Hunt through the lines below for the string "click" and copy each one that has it.
Input Start Marker
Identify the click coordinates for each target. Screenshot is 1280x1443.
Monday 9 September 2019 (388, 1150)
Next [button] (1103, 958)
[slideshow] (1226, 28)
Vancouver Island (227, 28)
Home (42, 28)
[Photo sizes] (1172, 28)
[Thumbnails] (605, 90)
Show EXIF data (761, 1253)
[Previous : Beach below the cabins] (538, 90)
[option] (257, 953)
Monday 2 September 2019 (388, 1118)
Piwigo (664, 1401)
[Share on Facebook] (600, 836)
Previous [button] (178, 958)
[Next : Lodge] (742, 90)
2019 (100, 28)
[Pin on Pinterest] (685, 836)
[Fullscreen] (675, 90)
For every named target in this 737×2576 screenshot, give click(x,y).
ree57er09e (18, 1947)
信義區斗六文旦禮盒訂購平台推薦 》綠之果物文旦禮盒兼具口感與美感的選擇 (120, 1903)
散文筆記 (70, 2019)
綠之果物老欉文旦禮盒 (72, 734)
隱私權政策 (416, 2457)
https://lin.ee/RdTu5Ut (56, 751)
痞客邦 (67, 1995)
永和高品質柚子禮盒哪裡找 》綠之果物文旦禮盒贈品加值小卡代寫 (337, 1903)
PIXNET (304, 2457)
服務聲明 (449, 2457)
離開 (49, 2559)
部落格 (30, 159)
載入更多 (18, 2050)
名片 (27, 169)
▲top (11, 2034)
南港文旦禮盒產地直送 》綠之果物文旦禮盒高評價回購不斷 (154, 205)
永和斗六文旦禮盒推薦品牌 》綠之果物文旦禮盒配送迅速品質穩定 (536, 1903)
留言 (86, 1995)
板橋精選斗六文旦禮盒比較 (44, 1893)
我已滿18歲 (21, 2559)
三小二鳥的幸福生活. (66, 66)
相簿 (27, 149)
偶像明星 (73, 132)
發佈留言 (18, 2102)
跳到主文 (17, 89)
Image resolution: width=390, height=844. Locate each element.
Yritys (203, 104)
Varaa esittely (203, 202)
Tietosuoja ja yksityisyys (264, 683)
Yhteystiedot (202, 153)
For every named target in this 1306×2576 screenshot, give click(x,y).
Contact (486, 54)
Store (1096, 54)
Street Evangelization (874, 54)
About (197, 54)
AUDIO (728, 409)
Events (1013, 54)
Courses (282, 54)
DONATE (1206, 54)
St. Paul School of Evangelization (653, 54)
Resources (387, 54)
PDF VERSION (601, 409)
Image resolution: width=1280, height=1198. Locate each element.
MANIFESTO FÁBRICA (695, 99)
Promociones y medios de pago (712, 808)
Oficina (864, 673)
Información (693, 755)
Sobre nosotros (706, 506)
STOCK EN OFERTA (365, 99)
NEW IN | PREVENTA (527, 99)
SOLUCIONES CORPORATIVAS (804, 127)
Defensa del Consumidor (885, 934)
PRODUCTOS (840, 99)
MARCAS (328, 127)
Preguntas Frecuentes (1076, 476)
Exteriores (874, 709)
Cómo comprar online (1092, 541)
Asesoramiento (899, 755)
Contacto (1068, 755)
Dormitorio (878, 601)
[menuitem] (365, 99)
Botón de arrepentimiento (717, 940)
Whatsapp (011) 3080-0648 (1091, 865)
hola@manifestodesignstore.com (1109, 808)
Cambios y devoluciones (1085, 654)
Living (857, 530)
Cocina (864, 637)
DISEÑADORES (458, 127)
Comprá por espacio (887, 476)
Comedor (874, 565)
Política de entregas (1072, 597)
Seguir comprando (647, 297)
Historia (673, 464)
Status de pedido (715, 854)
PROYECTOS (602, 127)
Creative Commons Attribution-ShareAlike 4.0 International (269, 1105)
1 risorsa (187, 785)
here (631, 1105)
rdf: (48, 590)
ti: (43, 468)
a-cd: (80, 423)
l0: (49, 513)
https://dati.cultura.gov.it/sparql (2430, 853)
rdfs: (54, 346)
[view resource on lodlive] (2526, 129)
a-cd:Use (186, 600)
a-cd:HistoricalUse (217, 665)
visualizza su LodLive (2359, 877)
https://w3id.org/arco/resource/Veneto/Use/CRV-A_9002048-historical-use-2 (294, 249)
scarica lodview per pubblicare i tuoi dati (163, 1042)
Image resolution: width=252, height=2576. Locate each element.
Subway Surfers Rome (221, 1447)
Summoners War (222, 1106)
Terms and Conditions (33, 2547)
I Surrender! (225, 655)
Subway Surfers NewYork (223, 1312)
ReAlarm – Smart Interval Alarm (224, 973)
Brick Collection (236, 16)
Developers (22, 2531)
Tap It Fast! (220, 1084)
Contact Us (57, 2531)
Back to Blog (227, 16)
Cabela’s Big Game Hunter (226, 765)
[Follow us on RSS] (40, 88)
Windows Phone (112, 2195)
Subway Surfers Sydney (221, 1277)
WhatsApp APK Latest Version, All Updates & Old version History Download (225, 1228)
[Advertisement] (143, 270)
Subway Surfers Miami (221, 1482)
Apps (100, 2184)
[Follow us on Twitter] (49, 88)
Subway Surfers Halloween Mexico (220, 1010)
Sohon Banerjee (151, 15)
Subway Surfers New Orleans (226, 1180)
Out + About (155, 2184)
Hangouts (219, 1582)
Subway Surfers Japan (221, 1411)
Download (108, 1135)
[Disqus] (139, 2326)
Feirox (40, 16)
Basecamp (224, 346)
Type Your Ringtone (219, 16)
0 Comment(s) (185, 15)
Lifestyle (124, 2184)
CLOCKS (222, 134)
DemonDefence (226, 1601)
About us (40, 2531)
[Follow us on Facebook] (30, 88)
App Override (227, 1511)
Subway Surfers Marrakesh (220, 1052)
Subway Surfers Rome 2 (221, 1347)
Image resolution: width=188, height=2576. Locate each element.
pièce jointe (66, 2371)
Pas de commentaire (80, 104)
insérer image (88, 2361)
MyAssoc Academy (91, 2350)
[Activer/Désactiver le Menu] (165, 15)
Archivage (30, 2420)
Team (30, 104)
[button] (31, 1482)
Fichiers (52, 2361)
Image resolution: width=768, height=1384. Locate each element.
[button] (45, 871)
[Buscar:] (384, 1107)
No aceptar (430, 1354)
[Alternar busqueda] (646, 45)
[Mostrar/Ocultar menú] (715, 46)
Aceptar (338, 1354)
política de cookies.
Input End Marker
## Exercise response:
Identify the click coordinates for each target. Screenshot is 1280x1443.
For every named target in this 737×2576 screenshot, give click(x,y).
For every named target in this 1306×2576 screenshot, give click(x,y).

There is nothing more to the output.